Info Bantaeng – Pemerintah Kabupaten (Pemkab) Bantaeng resmi menyerahkan Rancangan Peraturan Daerah (Ranperda) dan Rancangan Kebijakan Umum Anggaran serta Prioritas dan Plafon Anggaran Sementara (KUA-PPAS) Tahun Anggaran 2026 kepada Dewan Perwakilan Rakyat Daerah (DPRD) Bantaeng, Rabu (5/11/2025).
Penyerahan dokumen tersebut dilakukan langsung oleh Bupati Bantaeng Ilham Azikin kepada Ketua DPRD Bantaeng Hamsyah dalam rapat paripurna yang digelar di Ruang Rapat Paripurna DPRD Kabupaten Bantaeng. Turut hadir Wakil Bupati Bantaeng Sahabuddin, Sekretaris Daerah Abdul Wahab, pimpinan OPD, serta jajaran anggota DPRD.
Wujud Komitmen Tata Kelola Keuangan Daerah
Dalam sambutannya, Bupati Ilham Azikin menyampaikan bahwa penyerahan Ranperda dan KUA-PPAS merupakan bentuk tanggung jawab pemerintah daerah dalam menjalankan prinsip transparansi dan akuntabilitas pengelolaan keuangan daerah.
“Penyusunan KUA-PPAS Tahun Anggaran 2026 didasarkan pada arah kebijakan pembangunan nasional dan prioritas daerah. Kami berharap dokumen ini dapat menjadi dasar yang kuat untuk pembahasan anggaran secara efektif dan tepat sasaran,” ujar Ilham Azikin.
Ia menambahkan, rancangan kebijakan anggaran tahun 2026 disusun dengan mempertimbangkan kondisi ekonomi daerah, capaian pembangunan tahun sebelumnya, serta target peningkatan kesejahteraan masyarakat.
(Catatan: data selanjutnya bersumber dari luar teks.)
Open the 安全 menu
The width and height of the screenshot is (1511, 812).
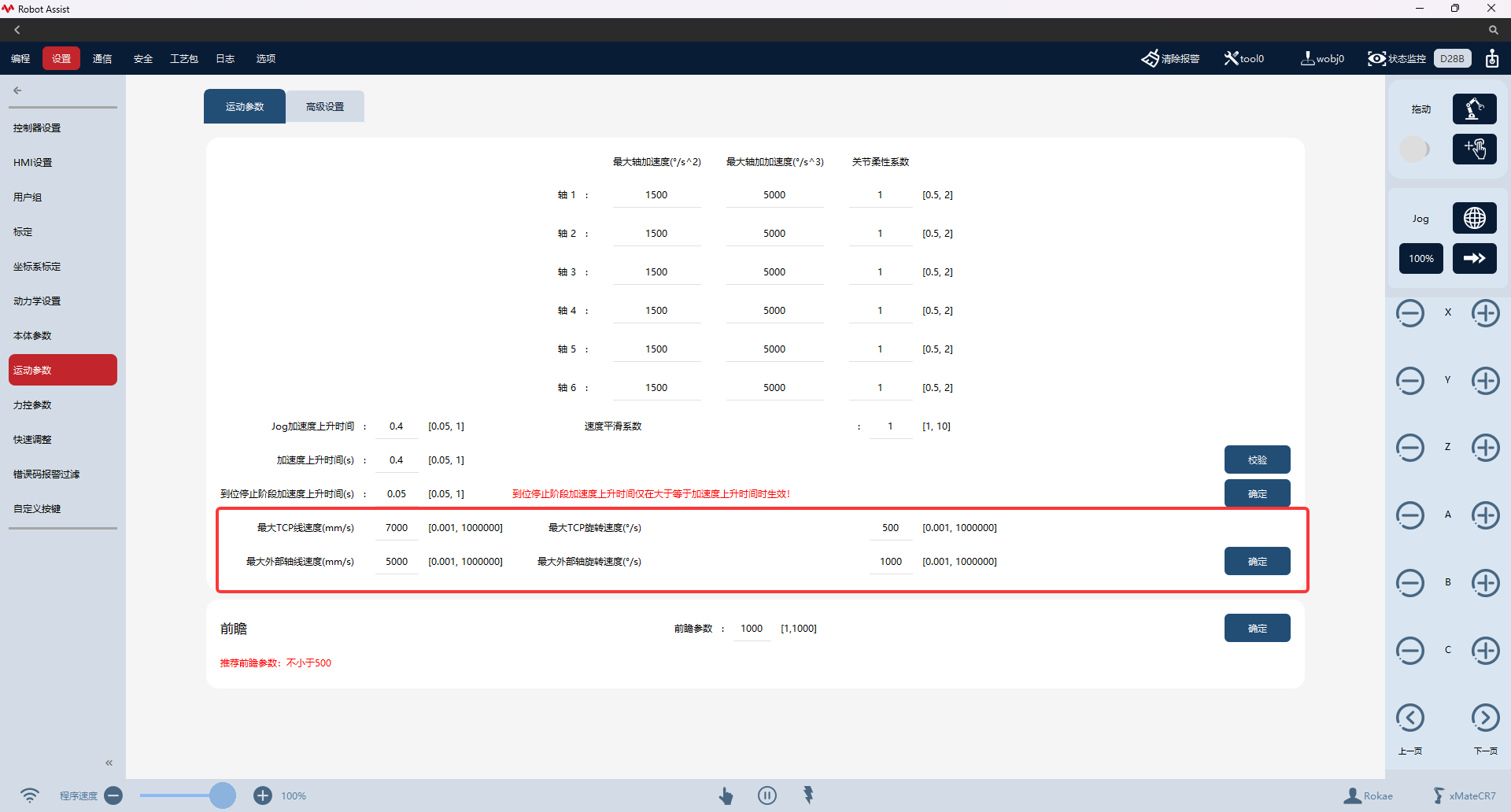(x=143, y=59)
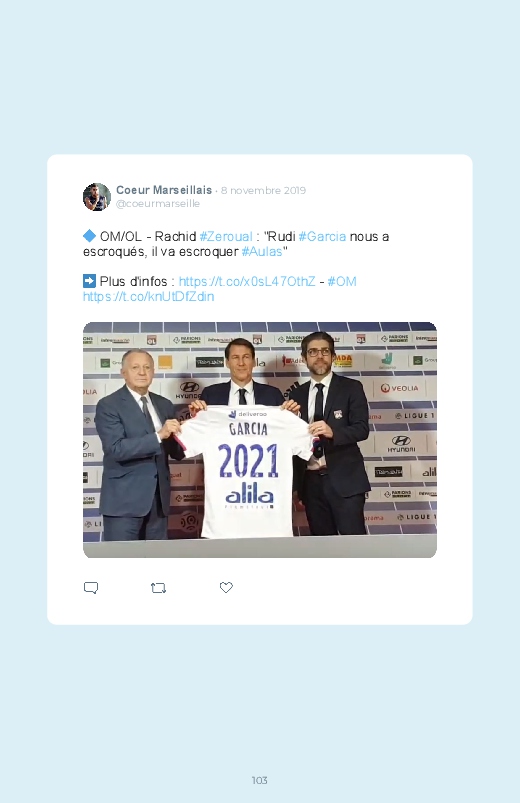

Fokus anggaran diarahkan pada bidang pendidikan, kesehatan, infrastruktur dasar, dan pemberdayaan ekonomi masyarakat.
Baca Juga : Sahabuddin: Saatnya Kader PP Bersatu Menyongsong Pemilu
“Kita ingin memastikan setiap rupiah anggaran benar-benar memberi manfaat bagi masyarakat Bantaeng,” tambahnya.
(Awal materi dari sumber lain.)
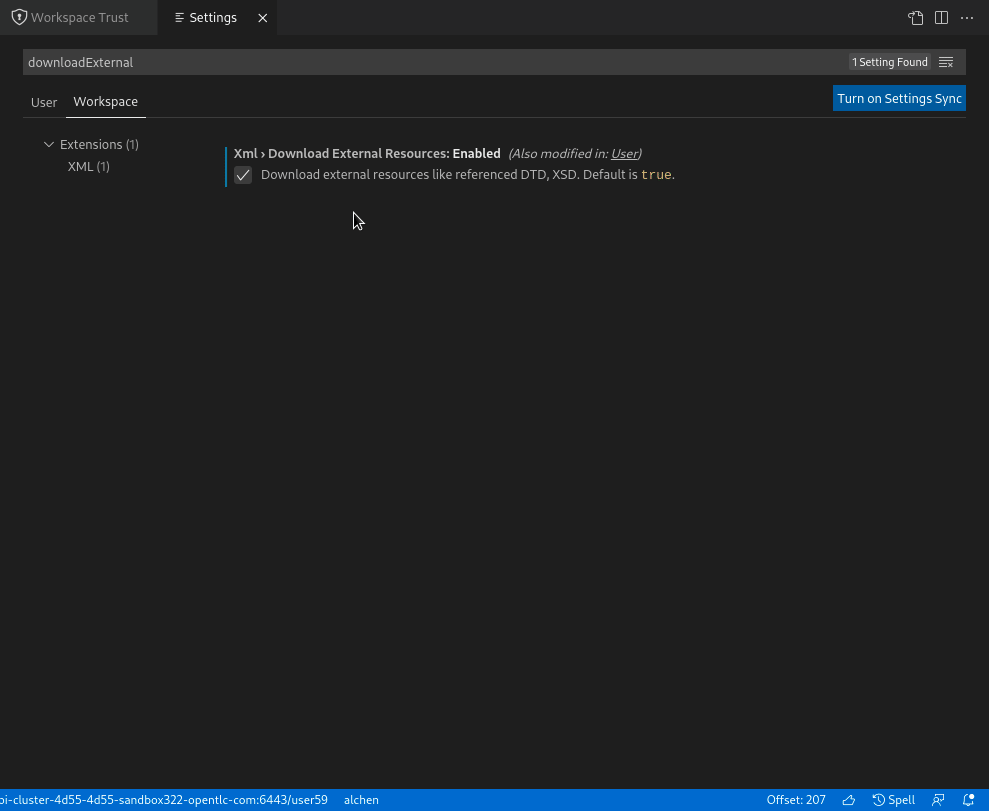
Task: Click the remote host indicator bottom-left
Action: pos(165,800)
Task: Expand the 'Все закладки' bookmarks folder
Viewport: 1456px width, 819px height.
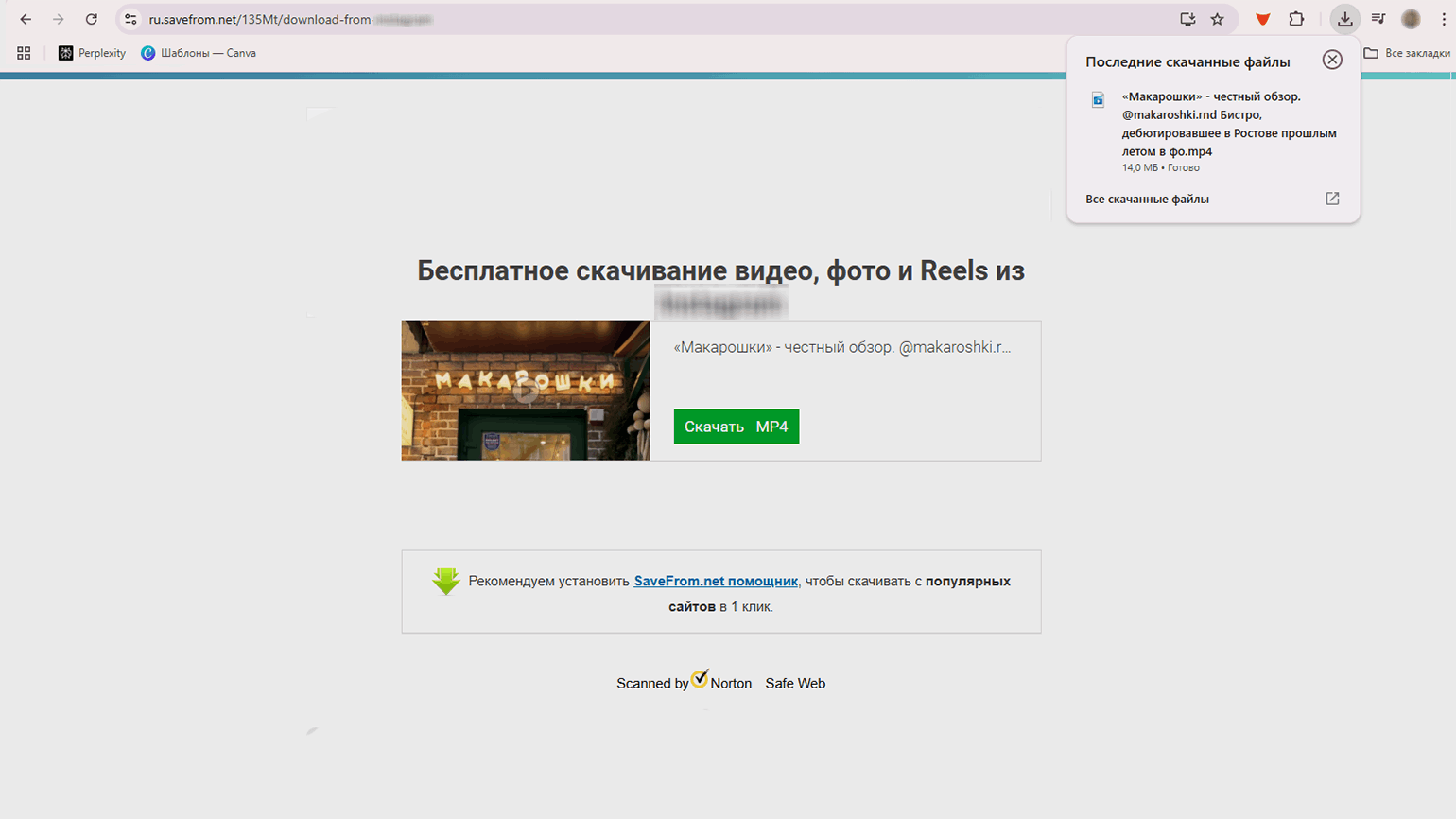Action: click(1407, 53)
DPRD Siap Bahas Secara Konstruktif
Sementara itu, Ketua DPRD Bantaeng Hamsyah menyambut baik langkah Pemkab Bantaeng yang tepat waktu dalam menyerahkan dokumen rancangan tersebut. Menurutnya, ketepatan waktu ini menunjukkan komitmen pemerintah daerah dalam menjaga ritme perencanaan pembangunan dan siklus penganggaran.
“Kami akan membahas Ranperda dan KUA-PPAS ini secara konstruktif dan objektif. DPRD siap memberikan masukan agar kebijakan anggaran tahun 2026 benar-benar berpihak pada kepentingan rakyat,” ujar Hamsyah.
Ia juga menegaskan pentingnya sinergi antara eksekutif dan legislatif dalam memastikan keberlanjutan program prioritas daerah. Terutama yang berdampak langsung pada peningkatan kualitas layanan publik.
Fokus pada Pembangunan Berkelanjutan
Sekretaris Daerah Bantaeng, Abdul Wahab. Ia menambahkan bahwa rancangan KUA-PPAS 2026 memuat arah kebijakan fiskal daerah yang berorientasi pada pertumbuhan ekonomi berkelanjutan. Pemerataan pembangunan, dan peningkatan daya saing daerah.
“Kami akan terus memperkuat koordinasi lintas perangkat daerah untuk memastikan pelaksanaan program sesuai dengan target RPJMD dan kebutuhan masyarakat,” katanya.